### Your objective
Your copy should hold only the lines from the one containing "Viewport: 716px width, 595px" through the final line of the entries, exactly as written, with no pictures.

### Records to process
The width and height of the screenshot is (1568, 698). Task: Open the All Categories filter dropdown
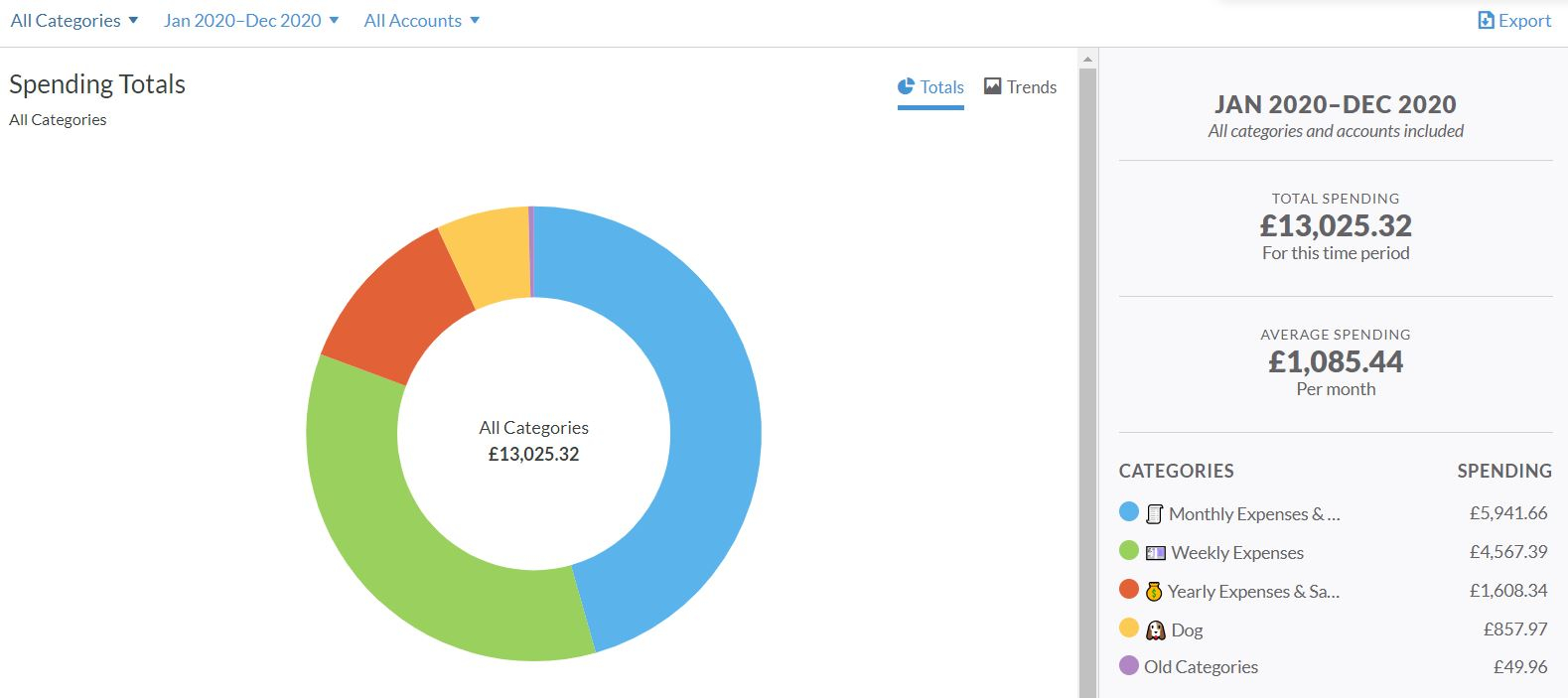74,21
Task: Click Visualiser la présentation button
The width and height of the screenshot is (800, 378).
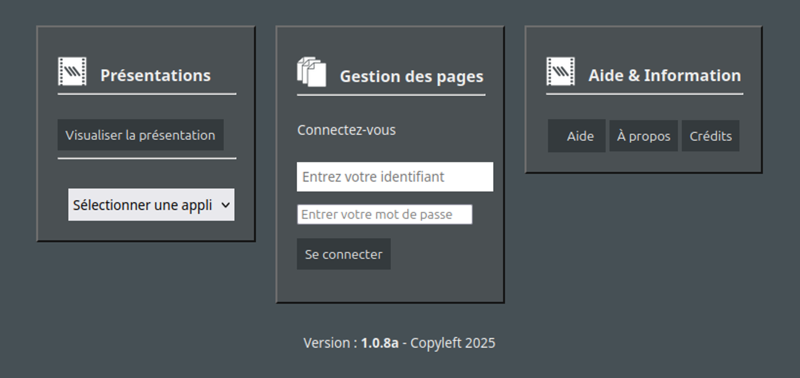Action: (140, 135)
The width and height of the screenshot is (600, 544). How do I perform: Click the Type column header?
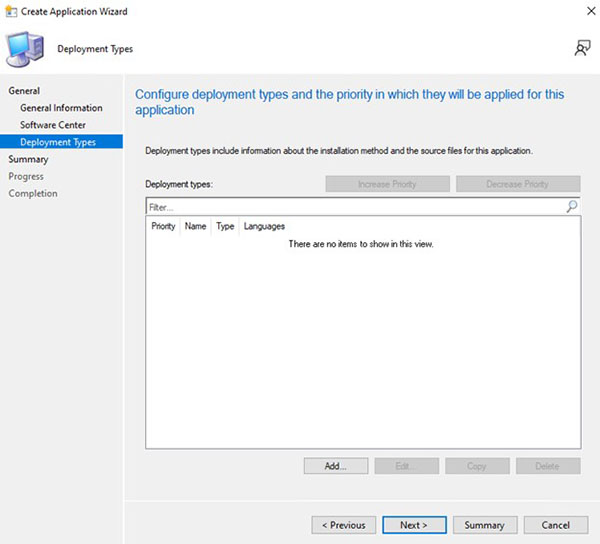(x=225, y=227)
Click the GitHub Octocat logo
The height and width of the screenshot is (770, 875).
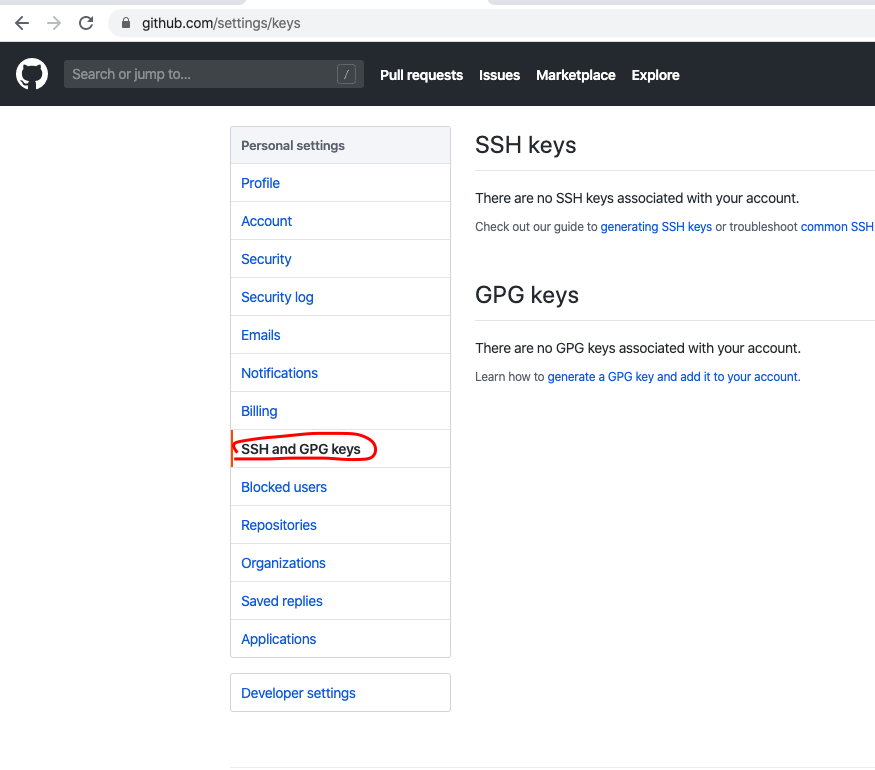pos(32,74)
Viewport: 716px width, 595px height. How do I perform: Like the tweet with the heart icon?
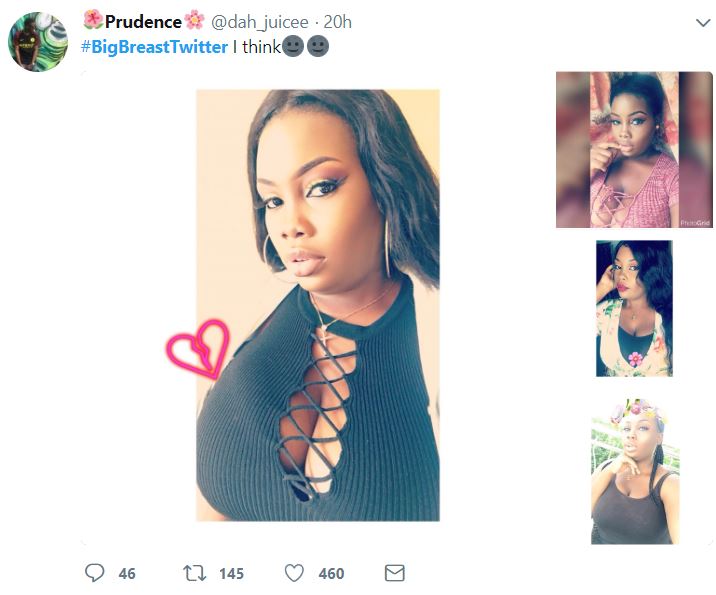pos(294,573)
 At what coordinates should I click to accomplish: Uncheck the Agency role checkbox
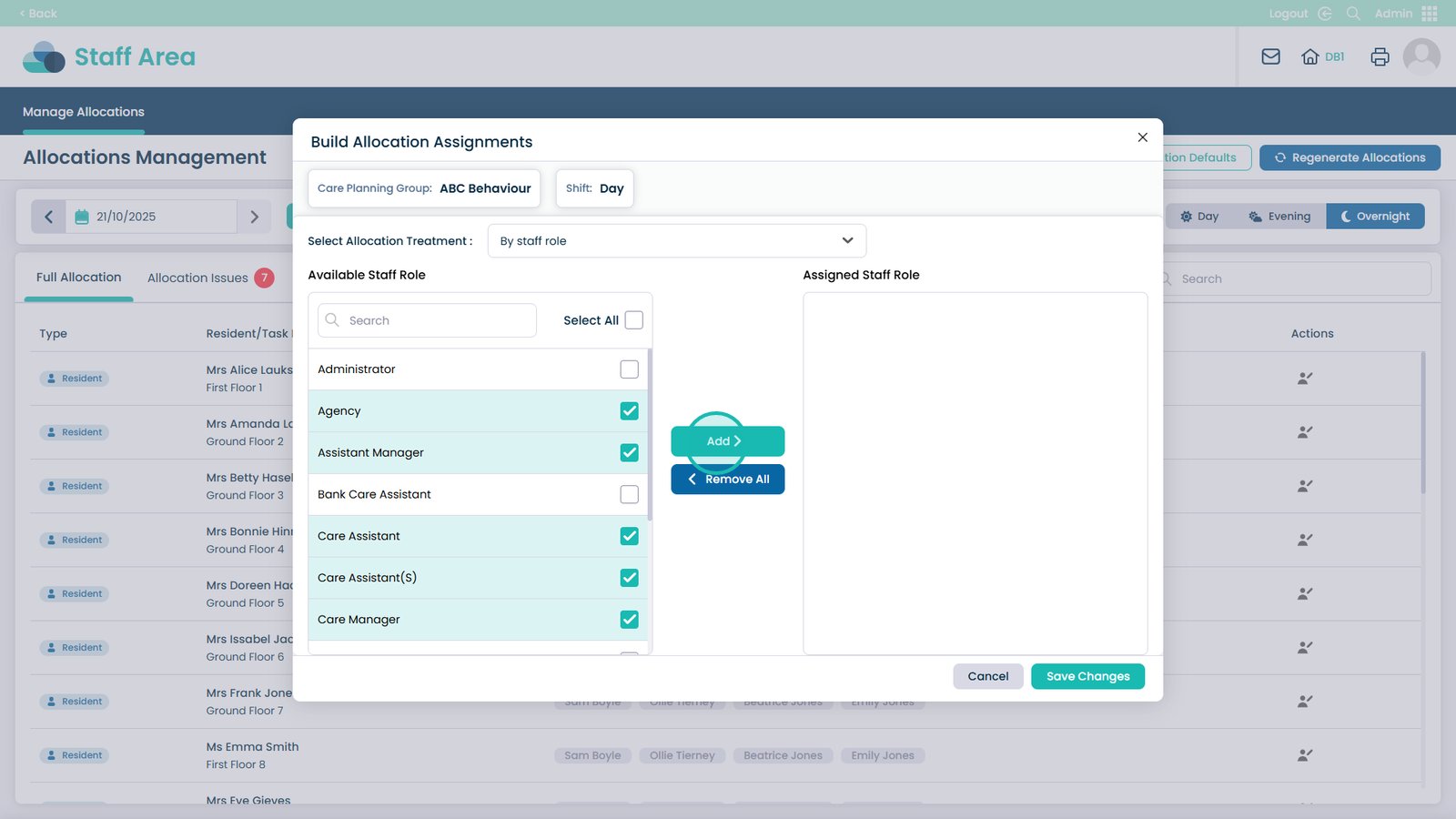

### Result
Viewport: 716px width, 595px height. How do I perform: Like the tweet with the heart icon?
pos(294,573)
 At what coordinates should I click to accomplish: Uncheck the Agency role checkbox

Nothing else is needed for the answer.